We found that remote delivery aided the performance of readers with low volume reading, but not for breast screen readers or readers with high volume of readings. For radiologists who are dedicated BSA readers, and/or who read over 100 cases per week, these participants performed the simulation task better when at a workshop. This may represent a scenario by which radiologists who attended conferences in general are more likely to take a vested interest in their extended learning, or it may be that a workshop promotes a friendly sense of competition. Additionally, many expert radiologists may be present at workshops as they are able to combine other professional representations such as committee work and giving presentations. However, the workshops do provide a generally quiet and disruption-free experience and this cannot be ruled out when considering performance.

From the opposite angle, radiologists that read equal to and fewer than 100 cases per week, and either have less mammography reading due to their geographical location, part time status and/or variety of case load across other radiology areas performed better in recognising normal cases (specificity), ROC and JAFROC when completing the BREAST test set at clinics. This finding was similar with a study conducting an online survey of student experience with remote exam delivery and compared test performance in remote versus in campus-based forms of similar assessments for medical students, and the results show that the remote delivery aided candidate performance in the Year 4 exam, but not in Year 5 [8]. With the remote online assessments, candidates could quickly access and appraise relevant information to support clinical decision-making which is now a vital part of modern medical practice, underpinning professional values and patient safety.

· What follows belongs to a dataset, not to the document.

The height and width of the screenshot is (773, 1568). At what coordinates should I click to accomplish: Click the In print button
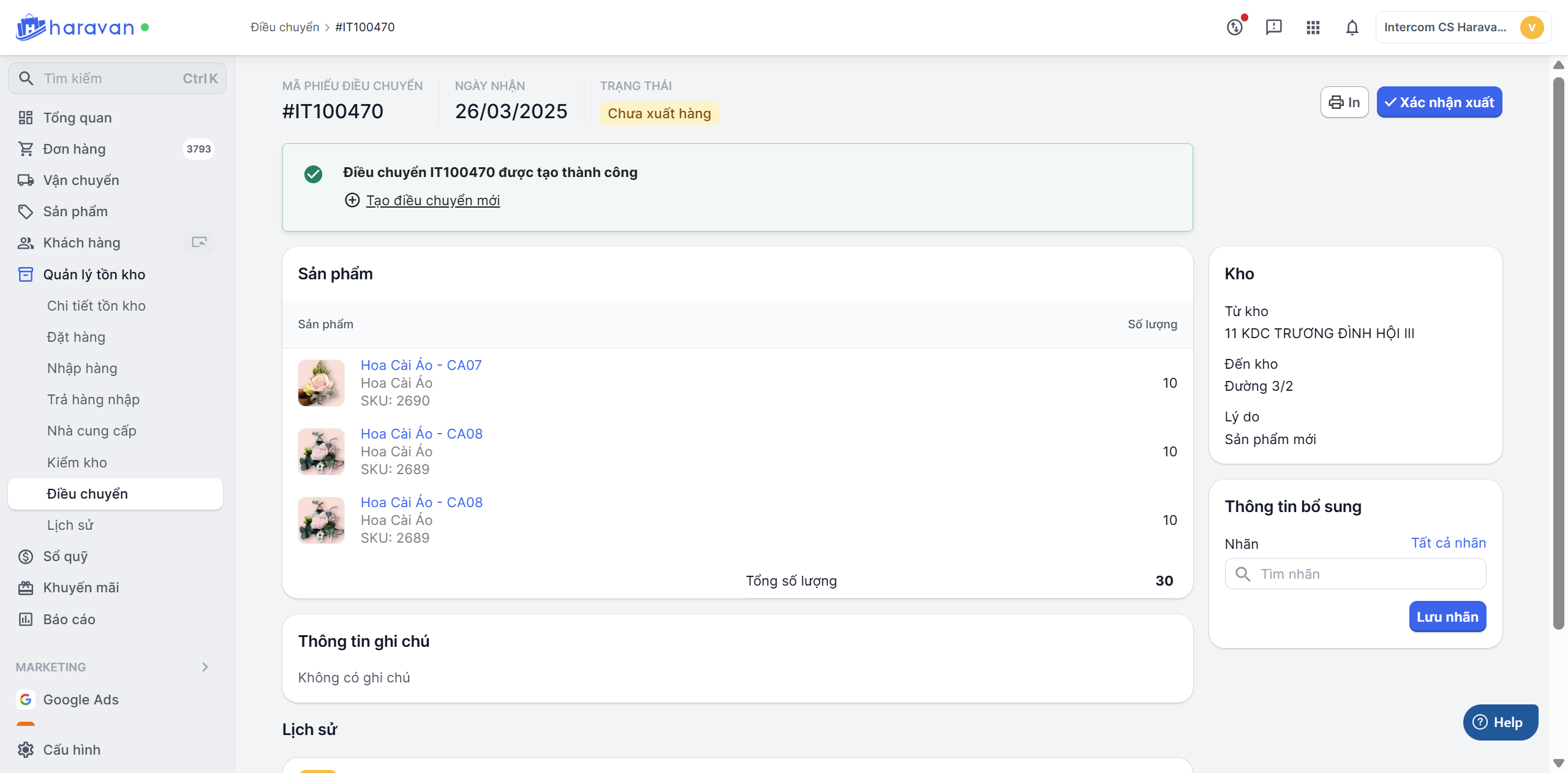pos(1344,102)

There is a limitation of this study which was a lack of data about environment factors that might impact on the performances of readers at the clinics, and this will require further investigation. In addition, while our results are encouraging about self-training and self-assessment through online system, it is difficult to clearly separate any effects arising specifically from lockdown.

Conclusion

The overall performance of radiologists to engage with an accredited CPD/core skills educational tool was not related to the location of their learning. Radiologists’ reading performance via BREAST, considering the first time they engaged with the test set format did not depend on the mode of engagement, such as being remote access online or through facilitated workshops. However, BreastScreen readers or radiologists with high volume of reading did perform better at the workshops and in contrast, the non-BreastScreen readers or radiologists with low volume of reading seemed to perform better at clinics. The findings suggest that radiologists generally were able to navigate technologically advanced educational platforms without face-to-face instruction or peer interaction without impacting upon their performance. For the distinct cohorts of low volume readers, reading at clinics was better than at workshop while BreastScreen Australia readers and those readers who have a heavy mammography caseload, these participants performed better as a group at a facilitated workshop, likely a manifestation of their interest and expertise in breast imaging, education and research. With travel restrictions limiting physical networking during the Covid-19 pandemic and face to face learning opportunities, we show here using large numbers of medical specialists that high-fidelity simulation of radiology education using real cases curated into a test set and being accessed remotely provides excellent CPD opportunities.